La cerilla o el cerumen es producida por la parte externa del conducto auditivo, producto de una mezcla de 2 mil glándulas sebáceas y glándulas sudoríparas modificadas. Se cree que su principal función es la de lubricación, aunque la protección de amenazas internas también se cuenta como otra función.

Protección anti bacterias

En el año 1980 Tuu Jyi Chai y Toby C Chai, investigadores de los Institutos Nacionales de Salud de Estados Unidos, juntaron 12 distintas ceras de diferentes personas con una solución de alcohol, le introdujeron algunas bacterias y la cera eliminó el 99% de ellas. Descubriendo así que el cerumen tiene efectos bactericidas. En el 2011, se realizó en Alemania un estudio similar, y ratificaron que la cerilla es capaz de protegernos de bacterias y los hongos.

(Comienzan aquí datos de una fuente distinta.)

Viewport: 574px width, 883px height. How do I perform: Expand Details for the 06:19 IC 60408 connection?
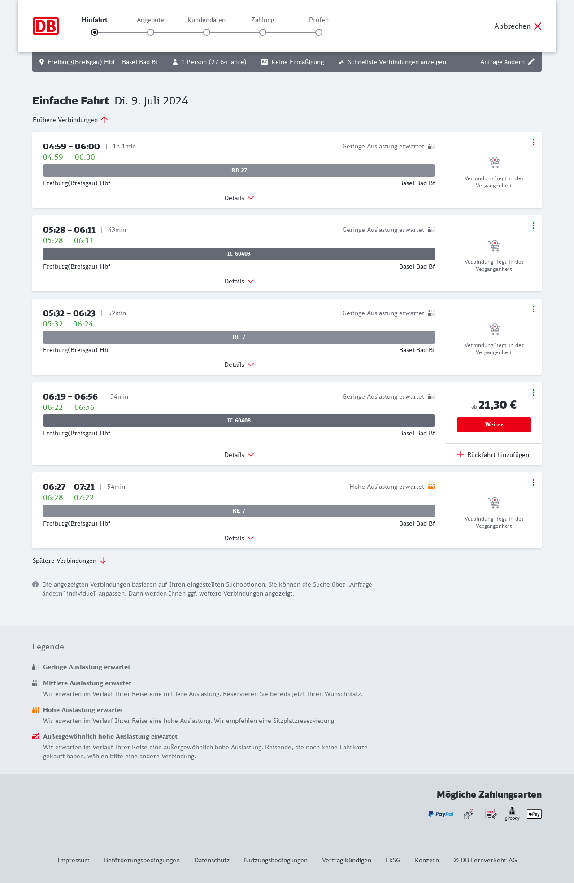click(239, 455)
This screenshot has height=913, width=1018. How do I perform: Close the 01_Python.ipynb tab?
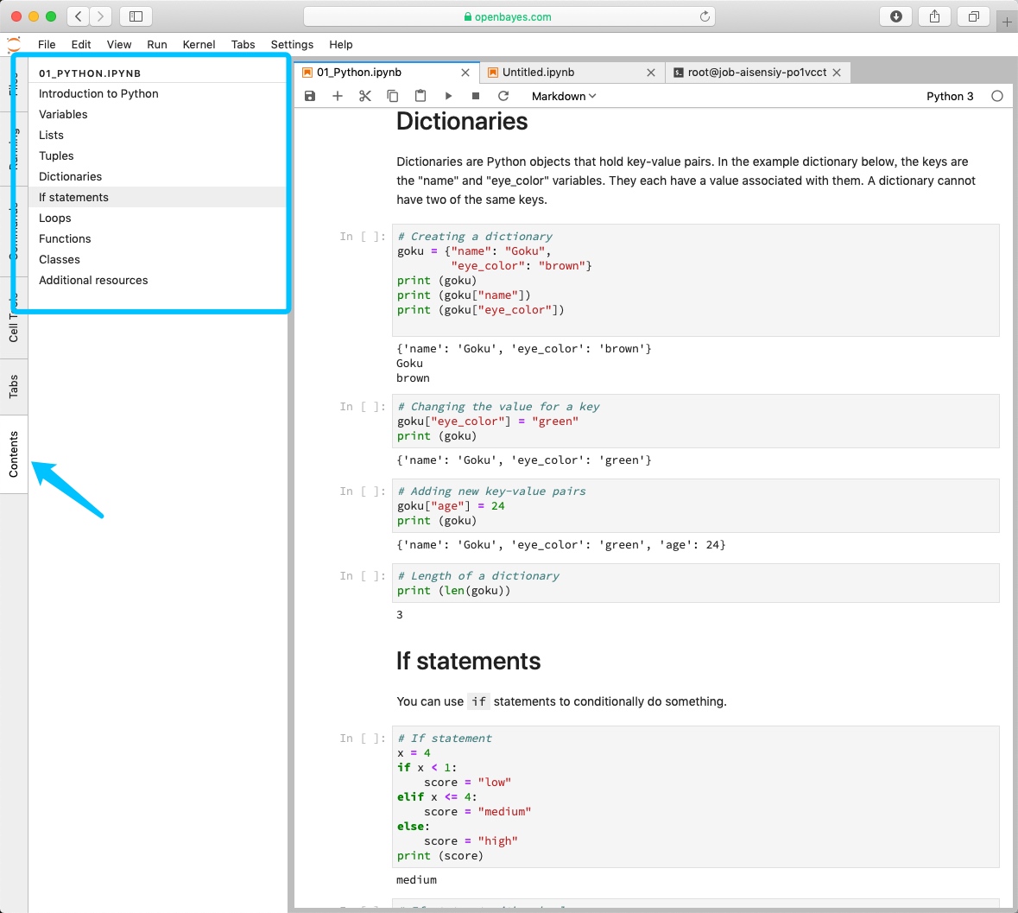click(x=465, y=73)
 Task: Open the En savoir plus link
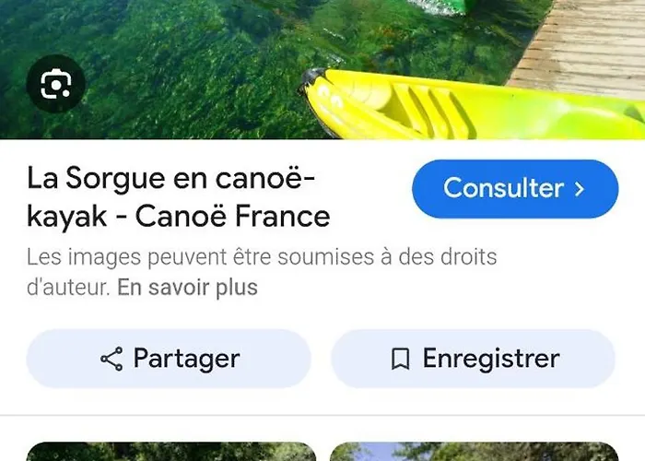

Protege pero... ¿hay que quitarla?

Queda claro que el cerumen sirve como protección de amenazas externas (como insectos) y más importante para evitar que las bacterias entren, pero porque el ser humano insiste en quitárselo como medida de aseo, inclusive existen desde hace siglos muchas técnicas, además del tan usado hisopo.

El cerumen nace desde adentro del oído y el que se suele limpiar es que estás visible, expertos coinciden que la limpieza debe ser externa, para que el que quede adentro (muy adentro) cumpla su función de protección.